We conducted a mixed methods study to evaluate the program of screening and monitoring travellers in New South Wales. We extracted quantitative data from the Notifiable Conditions Information Management System database and obtained qualitative data from two separate surveys of public health staff and arrivals, conducted by phone.


Between 1 October 2014 and 13 April 2015, public health staff assessed a total of 122 out of 123 travellers. Six people (5%) developed symptoms compatible with EVD and required further assessment. None developed EVD. Aid workers required lower levels of support compared to other travellers. Many travellers experienced stigmatisation. Public health staff were successful in supporting travellers to recognise and manage symptoms.

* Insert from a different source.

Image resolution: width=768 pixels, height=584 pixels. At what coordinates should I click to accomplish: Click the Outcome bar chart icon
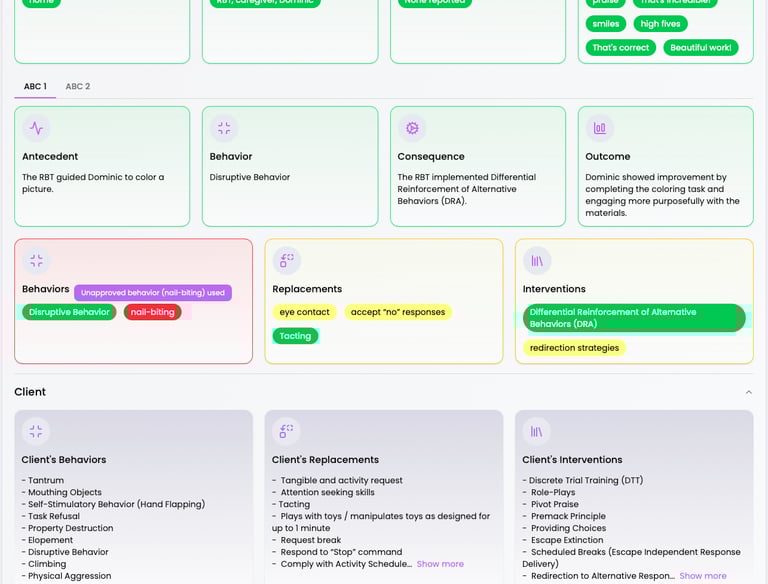[x=600, y=128]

We recommend that programs for monitoring travellers should be tailored to the needs of different populations and include specific strategies to remediate stigmatisation.

Peer Review reports


During the Ebola virus disease (EVD) epidemic of unprecedented magnitude in West Africa, concerns of the risk of importation of EVD led a number of countries to introduce entry screening and monitoring of travellers from EVD affected areas; these countries included United Kingdom (UK) [1], United States of America (US) [2, 3], Japan [4], Israel [5], and Australia. Monitoring symptoms, with or without restricting movement of individuals who have been in contact with the disease is a well-established public health measure to contain outbreaks of EVD. However the application of these measures to travellers from EVD affected areas is relatively new and evidence of the effectiveness of these measures is limited.

While the World Health Organization (WHO) has not issued guidance on the need for monitoring travellers from EVD affected countries, it has provided guidelines for countries wanting to introduce entry screening [6]. The European Centers for Disease Prevention and Control (ECDC) recommends monitoring of healthcare workers returning from EVD affected areas but not for other travellers [7]. The US Centers for Disease Control and Prevention (CDC) recommends entry screening and follow-up monitoring for travellers from EVD affected countries, regardless of whether they had known contact with an EVD case because, “travellers from countries with widespread transmission or uncertain control measures may be unaware of their exposure to individuals with symptomatic Ebola infection” [3].

Emerging reports from countries that screened and monitored travellers indicate that these programs are feasible to implement. In the US, 10,344 persons in 60 jurisdictions were monitored between 3 November 2014 and 8 March 2015 [8]. In the UK, 3388 passengers were screened at airports between 14 November 2014 and 4 January 2015, and 130 people were referred for monitoring [9]. While the results of rigorous evaluations of such programs are not yet available, commentaries and descriptive studies have highlighted potential problems [4, 5, 1012]. In Japan, a symptomatic traveller under monitoring sought healthcare at a local clinic without disclosing a travel history, highlighting a weakness of the system to direct symptomatic travellers to seek appropriate healthcare [4]. In Israel, two travellers evaded screening at the border and were therefore not monitored before they presented to a hospital with fever, highlighting the low sensitivity of the screening process [5]. In the US, a review of jurisdictional procedures for screening and monitoring indicated that 17 of 55 states and territories implemented more restrictive policies, such as quarantine, than recommended by the CDC [10]. Commentaries from other authors highlighted the potential for such restrictive policies to hinder responses to the epidemic [11, 12].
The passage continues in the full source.